* _Texte fourni_:
===============

M : C’était le premier. Je l’ai envoyé à sa maman, qui a été très touchée et m’a adressé une lettre de remerciements que j’ai reproduite dans le livre dont je viens de terminer le manuscrit ‘Jacques Vigne – Une vie de passeur… entre l’Orient et l’Occident’.
Lwiis : Passons à mon poème, que tu as mis en vers, sur Nani Ma. Jacques la connaît, il en parle dans un de ses livres. Je l’ai rencontrée dans son ashram sur les bords du haut Gange. Elle m’a tellement ému. Elle a passé sept ans dans l’ashram de son maître, elle n’était qu’une servante. Un jour, son maître lui a dit : « Va dans la grotte, et médite ! ». Comment faire ? Il lui a juste dit : « Le yoga enseigne le yoga ! » Cela m’a fait penser aux Pères du désert : « La prière enseigne la prière ».

===============

* _Extrait des données_:
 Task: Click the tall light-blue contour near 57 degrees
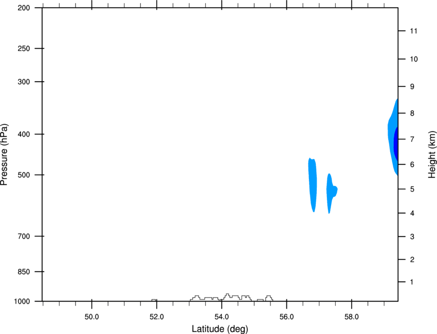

===============

* _Détail de la consigne_:
Reproduisez intégralement le texte fourni plus haut, sans en modifier un seul mot.

* _Résultat ci-dessous_:
M : C’était le premier. Je l’ai envoyé à sa maman, qui a été très touchée et m’a adressé une lettre de remerciements que j’ai reproduite dans le livre dont je viens de terminer le manuscrit ‘Jacques Vigne – Une vie de passeur… entre l’Orient et l’Occident’.
Lwiis : Passons à mon poème, que tu as mis en vers, sur Nani Ma. Jacques la connaît, il en parle dans un de ses livres. Je l’ai rencontrée dans son ashram sur les bords du haut Gange. Elle m’a tellement ému. Elle a passé sept ans dans l’ashram de son maître, elle n’était qu’une servante. Un jour, son maître lui a dit : « Va dans la grotte, et médite ! ». Comment faire ? Il lui a juste dit : « Le yoga enseigne le yoga ! » Cela m’a fait penser aux Pères du désert : « La prière enseigne la prière ».